--- start of Records provided ---

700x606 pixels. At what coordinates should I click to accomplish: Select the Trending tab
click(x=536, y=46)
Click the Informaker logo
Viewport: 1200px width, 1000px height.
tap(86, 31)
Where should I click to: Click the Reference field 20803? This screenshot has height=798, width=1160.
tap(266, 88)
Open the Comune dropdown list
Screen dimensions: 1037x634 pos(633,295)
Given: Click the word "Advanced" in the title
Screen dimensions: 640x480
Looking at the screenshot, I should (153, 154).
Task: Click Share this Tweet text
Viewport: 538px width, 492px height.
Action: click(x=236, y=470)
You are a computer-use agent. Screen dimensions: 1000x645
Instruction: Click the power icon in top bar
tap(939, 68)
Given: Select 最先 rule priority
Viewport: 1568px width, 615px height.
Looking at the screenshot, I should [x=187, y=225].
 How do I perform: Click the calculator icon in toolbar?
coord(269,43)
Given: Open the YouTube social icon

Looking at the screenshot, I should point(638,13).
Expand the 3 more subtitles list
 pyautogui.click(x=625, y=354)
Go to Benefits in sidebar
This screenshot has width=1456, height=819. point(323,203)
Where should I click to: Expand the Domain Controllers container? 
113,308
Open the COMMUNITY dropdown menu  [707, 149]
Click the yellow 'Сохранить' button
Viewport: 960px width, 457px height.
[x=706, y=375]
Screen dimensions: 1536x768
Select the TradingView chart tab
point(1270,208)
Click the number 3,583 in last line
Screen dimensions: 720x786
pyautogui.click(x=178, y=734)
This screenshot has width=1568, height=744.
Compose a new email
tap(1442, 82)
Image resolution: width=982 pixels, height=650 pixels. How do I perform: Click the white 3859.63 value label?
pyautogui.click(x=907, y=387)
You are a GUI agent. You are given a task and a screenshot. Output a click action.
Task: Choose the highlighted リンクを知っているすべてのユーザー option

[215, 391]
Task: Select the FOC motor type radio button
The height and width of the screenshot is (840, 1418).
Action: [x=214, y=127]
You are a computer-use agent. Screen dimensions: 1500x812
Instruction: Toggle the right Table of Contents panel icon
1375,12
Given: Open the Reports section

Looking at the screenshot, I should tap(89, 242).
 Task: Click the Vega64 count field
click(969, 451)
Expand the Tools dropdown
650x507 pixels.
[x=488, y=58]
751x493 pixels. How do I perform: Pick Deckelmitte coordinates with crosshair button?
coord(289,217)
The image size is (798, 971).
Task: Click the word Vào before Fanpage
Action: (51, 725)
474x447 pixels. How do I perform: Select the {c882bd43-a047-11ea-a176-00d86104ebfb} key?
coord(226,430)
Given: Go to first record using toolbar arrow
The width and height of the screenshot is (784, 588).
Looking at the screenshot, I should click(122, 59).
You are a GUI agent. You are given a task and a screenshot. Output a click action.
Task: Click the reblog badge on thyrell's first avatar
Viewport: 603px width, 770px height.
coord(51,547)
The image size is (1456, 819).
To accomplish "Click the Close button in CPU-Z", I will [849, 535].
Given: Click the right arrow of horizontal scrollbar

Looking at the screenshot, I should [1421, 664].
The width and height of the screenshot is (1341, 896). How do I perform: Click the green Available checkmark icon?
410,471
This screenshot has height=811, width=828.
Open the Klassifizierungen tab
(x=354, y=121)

--- end of Records provided ---

Print everything from the line containing "Task: Click Share this Tweet text" down to the line containing "[x=706, y=375]", inclusive, reproducing each line verbatim.

### Result of the exercise
Task: Click Share this Tweet text
Viewport: 538px width, 492px height.
Action: click(x=236, y=470)
You are a computer-use agent. Screen dimensions: 1000x645
Instruction: Click the power icon in top bar
tap(939, 68)
Given: Select 最先 rule priority
Viewport: 1568px width, 615px height.
Looking at the screenshot, I should [x=187, y=225].
 How do I perform: Click the calculator icon in toolbar?
coord(269,43)
Given: Open the YouTube social icon

Looking at the screenshot, I should point(638,13).
Expand the 3 more subtitles list
 pyautogui.click(x=625, y=354)
Go to Benefits in sidebar
This screenshot has width=1456, height=819. point(323,203)
Where should I click to: Expand the Domain Controllers container? 
113,308
Open the COMMUNITY dropdown menu  [707, 149]
Click the yellow 'Сохранить' button
Viewport: 960px width, 457px height.
[x=706, y=375]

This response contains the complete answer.